The Mahatma or the Ayatollah. If we prefer one over the other, it will be based on something. Nobody actually in practice accords all religions and all religious teaching equal respect. Everyone uses some standard by which to measure their merits – our personal/political/class/cultural/national prejudices and convictions etc. There is a presumed superiority in whatever standard is used and however conscious or unconscious its application. Consciously or unconsciously, something will be the measure. Christians will prefer the one whose teaching and public behavior most reflected the life and teaching of Jesus Christ.

The earliest Christian creed was "Jesus is Lord," i.e., Jesus is the measure of all things. It had to be declared. It had to be lived. It had to be, if it came to it, died for. Because it was true. If Jesus was just one among many spirit persons, even though a personal favorite, he could not – cannot – be Lord. And there would be little point in paying his life and death any more attention than that of Spartacus, Socrates or Julius Caesar. Nor would there be any conflict between worshiping Jesus and worshiping Caesar (or any nation or flag). To claim Jesus as Lord means that everything else – personal preferences, familial traditions, political ideologies, national loyalties, other religious teachings – everything is measured in light of what we know of God and life in light of the life, teaching, death, and resurrection of Jesus Christ.

It is no more presumptuous for Christians to say that we measure Gandhi and Khomeini and every other teacher or idea against the example of Jesus Christ because he is the definitive revelation of the divine-human drama than it is to use something else as the measure.

This does not mean that there is no truth or wisdom to be learned elsewhere. One can hold emphatically that Jesus is uniquely Lord and still believe that the Holy Spirit sings in and through the hearts and scriptures of those who do not know him as Lord. Listening carefully and respectfully to their wisdom can be edifying. Nor, for the purposes of this essay, does it mean that affirming Jesus as Lord necessarily means that those who do not are automatically destined for perdition. Nor does it mean that one cannot affirm Jesus as Lord and also embrace and defend the benefits of living respectfully in a pluralistic society. But, we lose something essential when we abandon the scandal of particularity that is the declaration that Jesus is Lord. With reverence. With gentleness. With humility. With forbearance.
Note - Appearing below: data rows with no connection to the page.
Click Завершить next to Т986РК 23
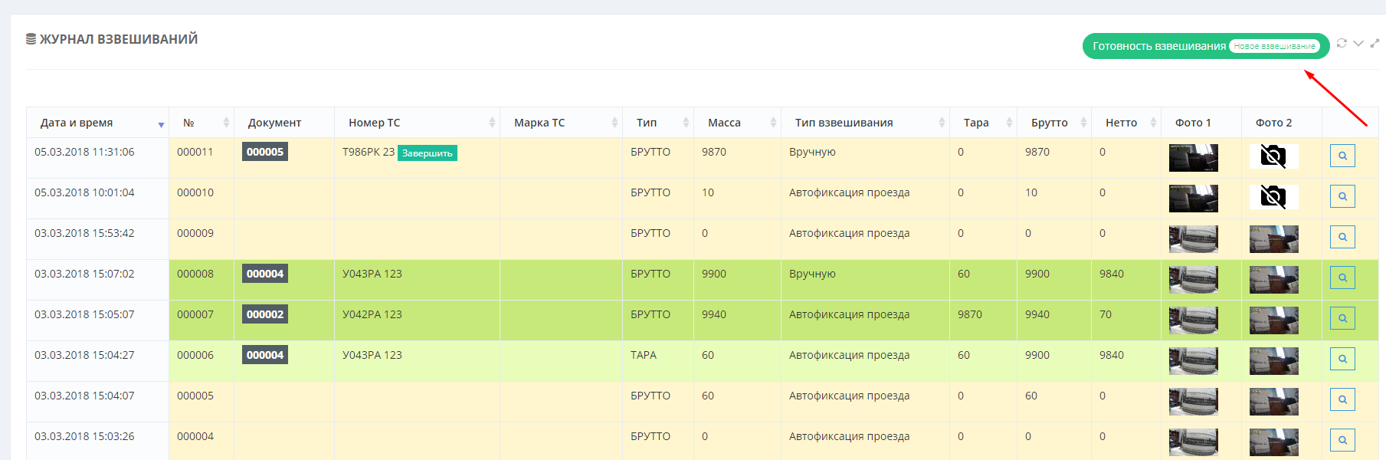This screenshot has height=460, width=1386. 427,153
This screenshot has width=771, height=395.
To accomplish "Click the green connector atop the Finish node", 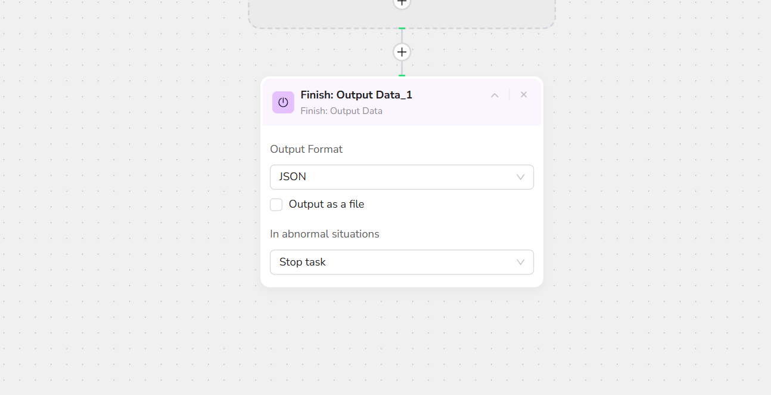I will click(402, 76).
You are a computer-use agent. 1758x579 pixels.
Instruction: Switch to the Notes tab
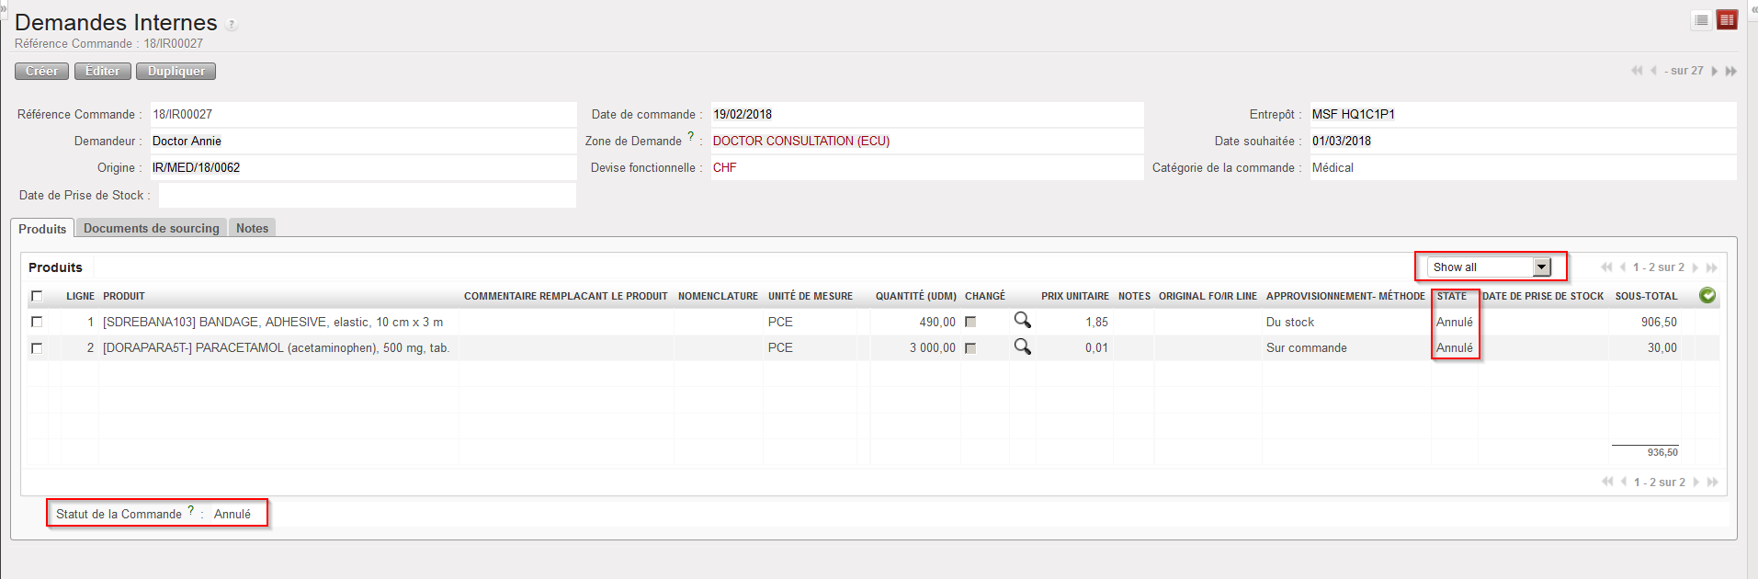(x=252, y=228)
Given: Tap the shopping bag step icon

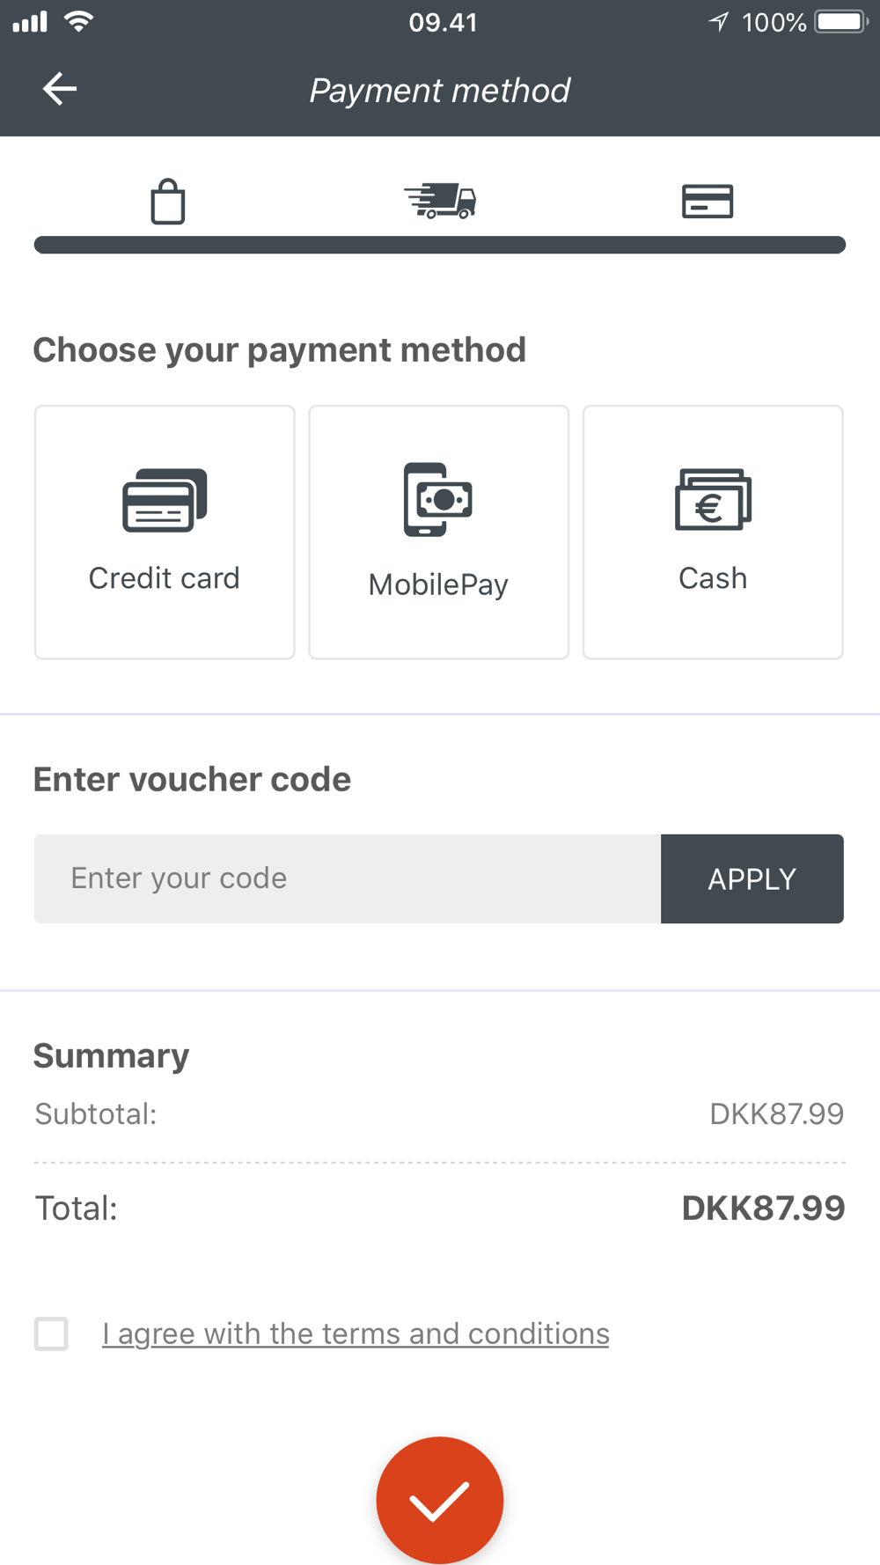Looking at the screenshot, I should tap(167, 202).
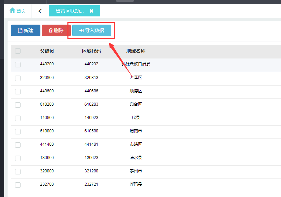Switch to the 省市区联动 tab
Screen dimensions: 281x197
pyautogui.click(x=70, y=11)
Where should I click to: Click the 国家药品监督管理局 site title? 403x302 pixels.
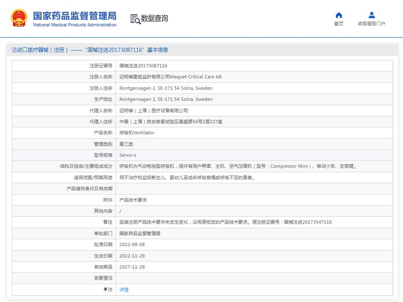(x=74, y=16)
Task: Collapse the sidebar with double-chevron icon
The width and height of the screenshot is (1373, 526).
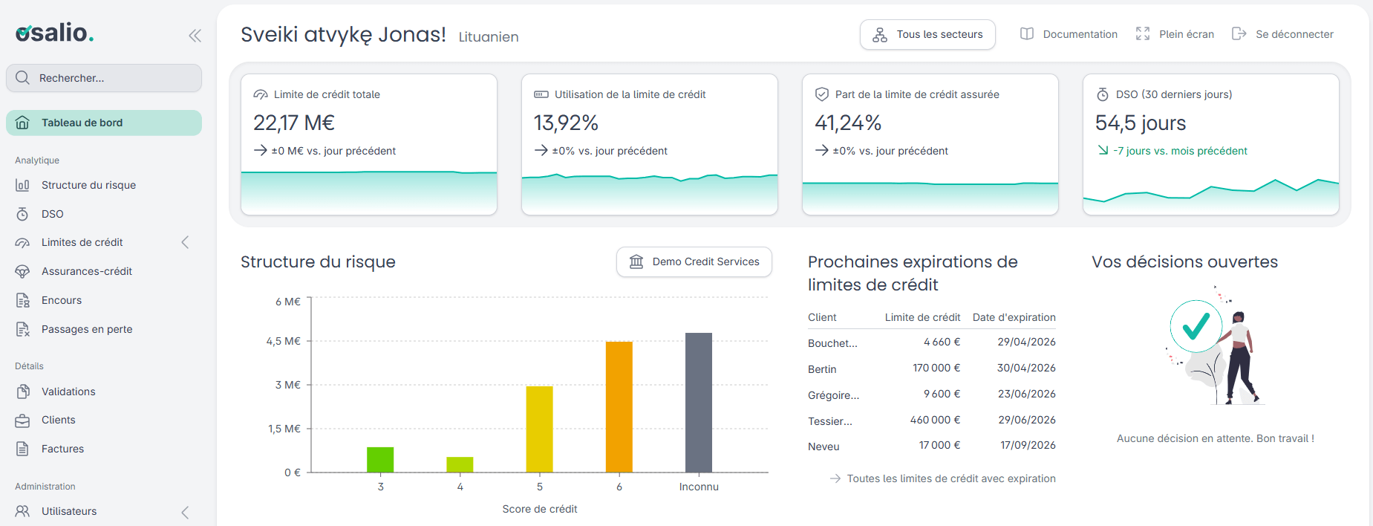Action: click(x=195, y=36)
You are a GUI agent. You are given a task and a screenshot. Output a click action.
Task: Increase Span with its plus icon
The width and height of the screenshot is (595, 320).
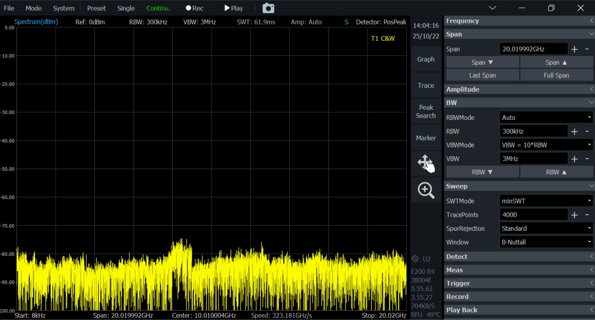(574, 49)
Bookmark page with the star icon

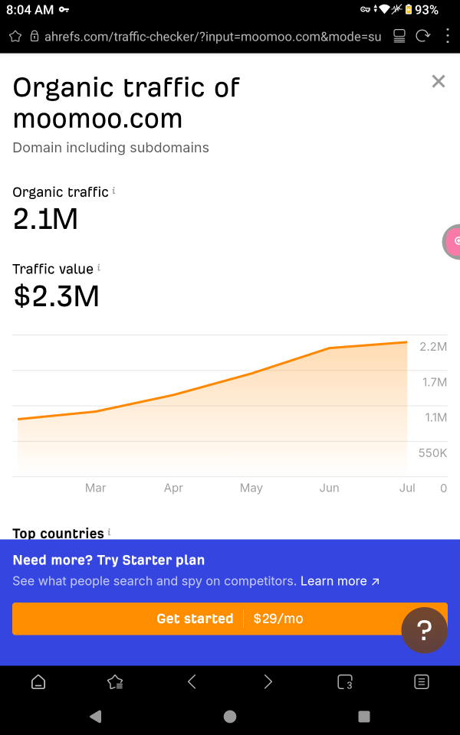tap(15, 37)
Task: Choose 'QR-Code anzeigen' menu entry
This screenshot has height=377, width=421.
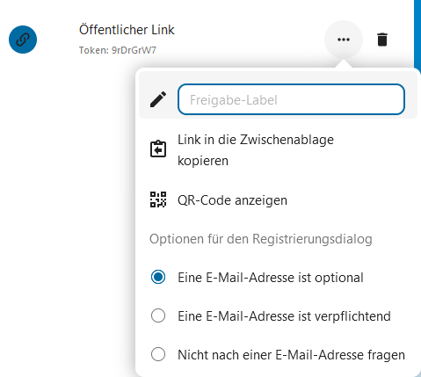Action: pos(278,200)
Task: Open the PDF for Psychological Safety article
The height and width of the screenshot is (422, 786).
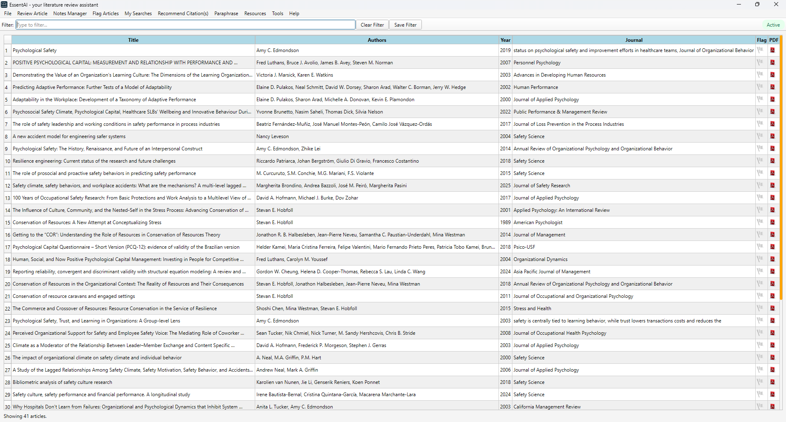Action: [772, 50]
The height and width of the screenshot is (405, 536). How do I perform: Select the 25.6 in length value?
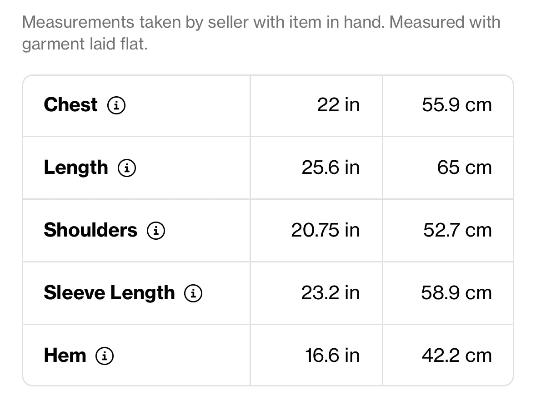[331, 168]
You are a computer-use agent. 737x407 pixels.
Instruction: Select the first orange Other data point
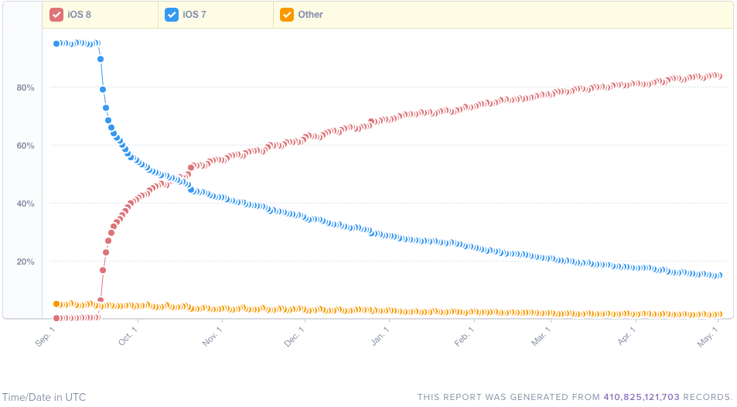(x=56, y=304)
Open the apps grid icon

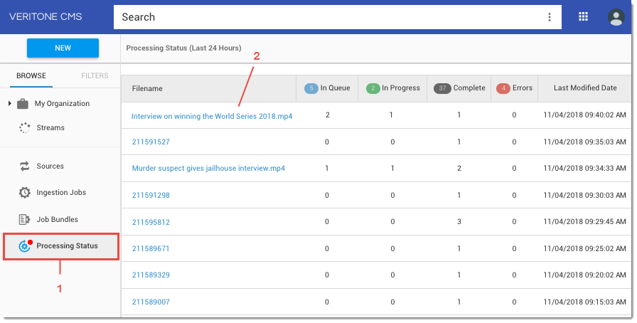point(584,17)
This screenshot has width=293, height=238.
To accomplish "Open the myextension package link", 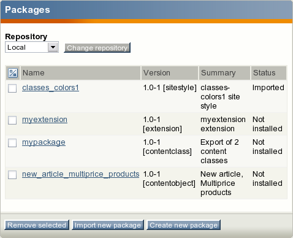I will (45, 120).
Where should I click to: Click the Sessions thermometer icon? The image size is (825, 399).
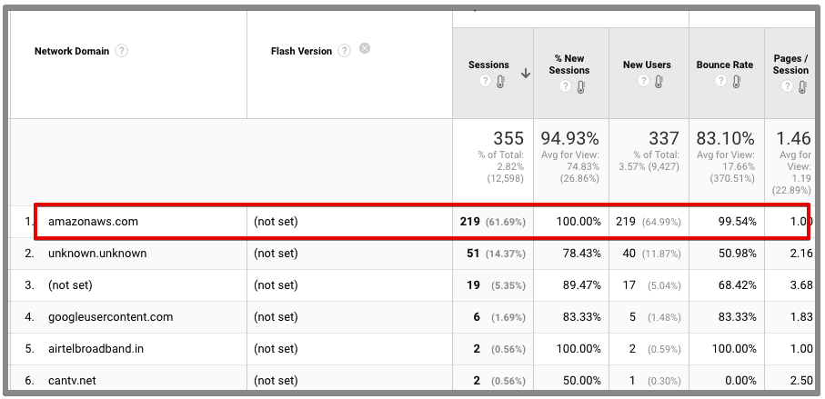499,82
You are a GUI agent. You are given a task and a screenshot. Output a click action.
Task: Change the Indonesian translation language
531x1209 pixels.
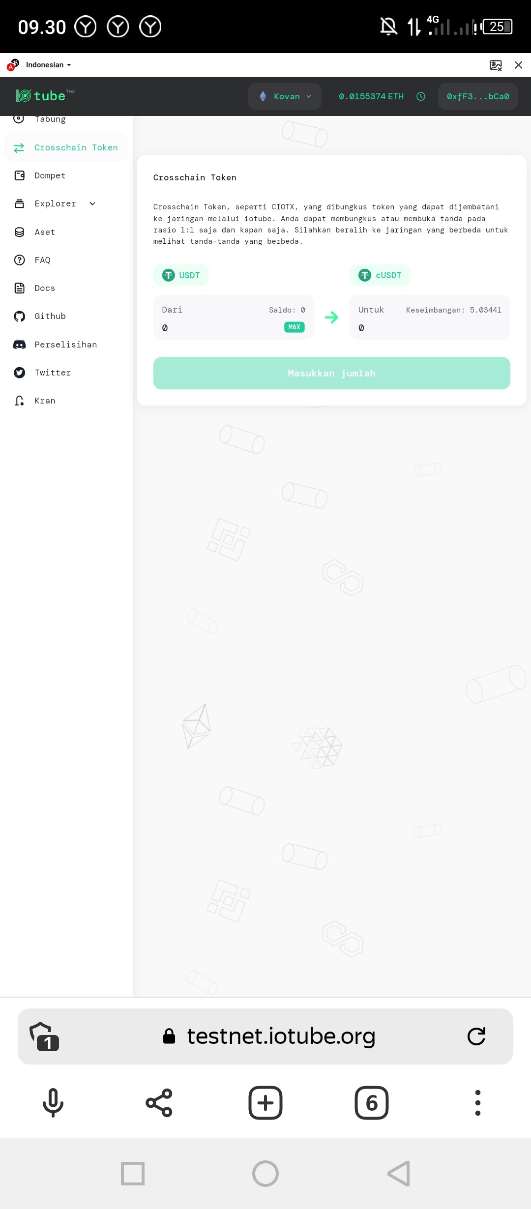(48, 65)
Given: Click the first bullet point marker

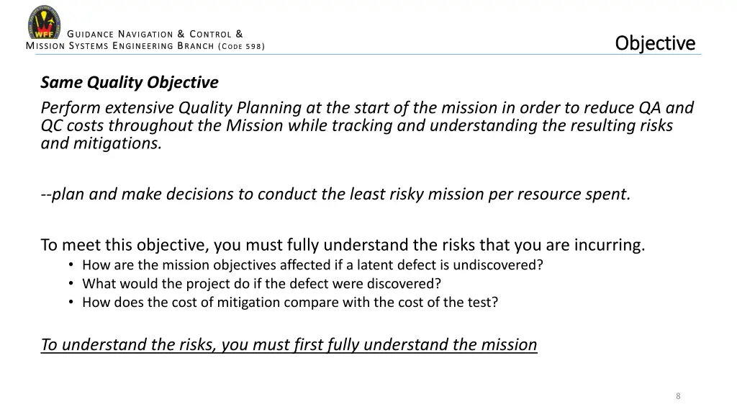Looking at the screenshot, I should click(x=71, y=265).
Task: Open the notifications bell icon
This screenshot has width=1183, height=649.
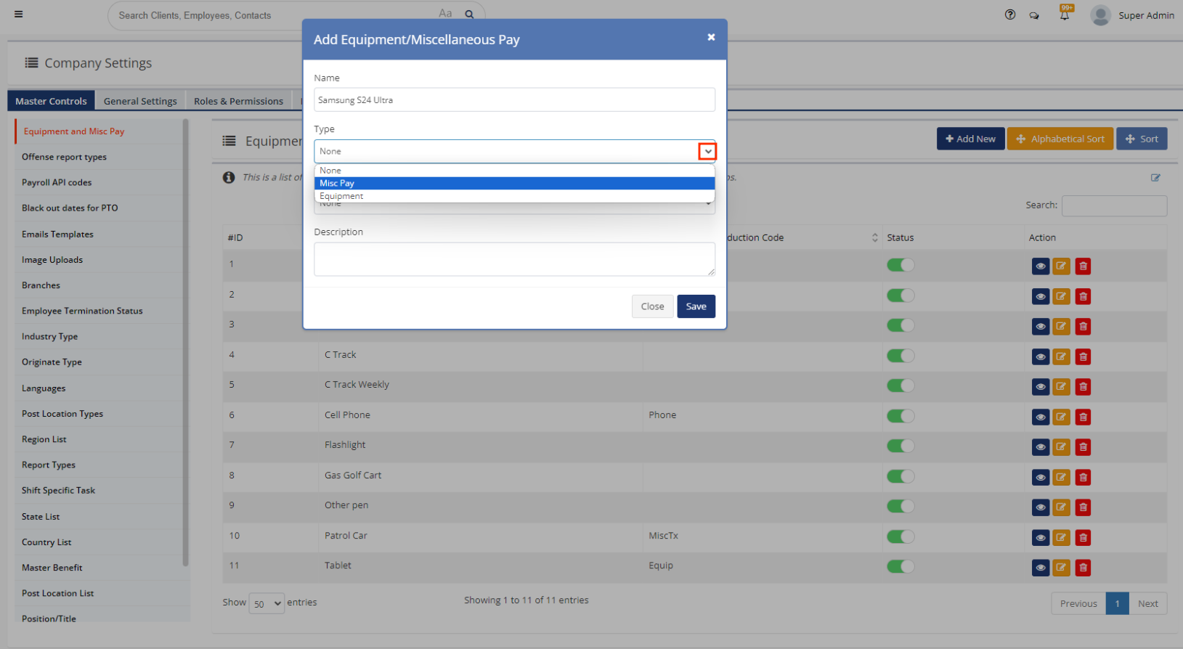Action: (x=1064, y=15)
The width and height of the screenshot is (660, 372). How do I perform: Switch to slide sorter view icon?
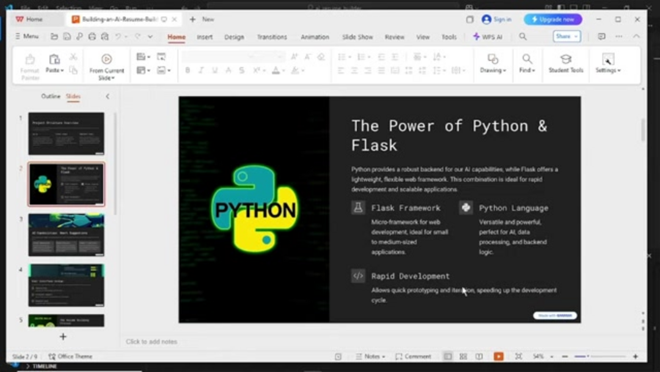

But, hold to it we must.

I am concerned that in our reaction to simplistic, heavy-handed fundamentalism, we not slip into a simplistic pluralism that has more to do with the intellectual agnosticism of modernity than with Christian witness to the mystery of God. As Stephen Prothero has pointed out, such pluralism is not only disingenuous and misleading. It is disrespectful of the otherness of the other. It is also dangerous.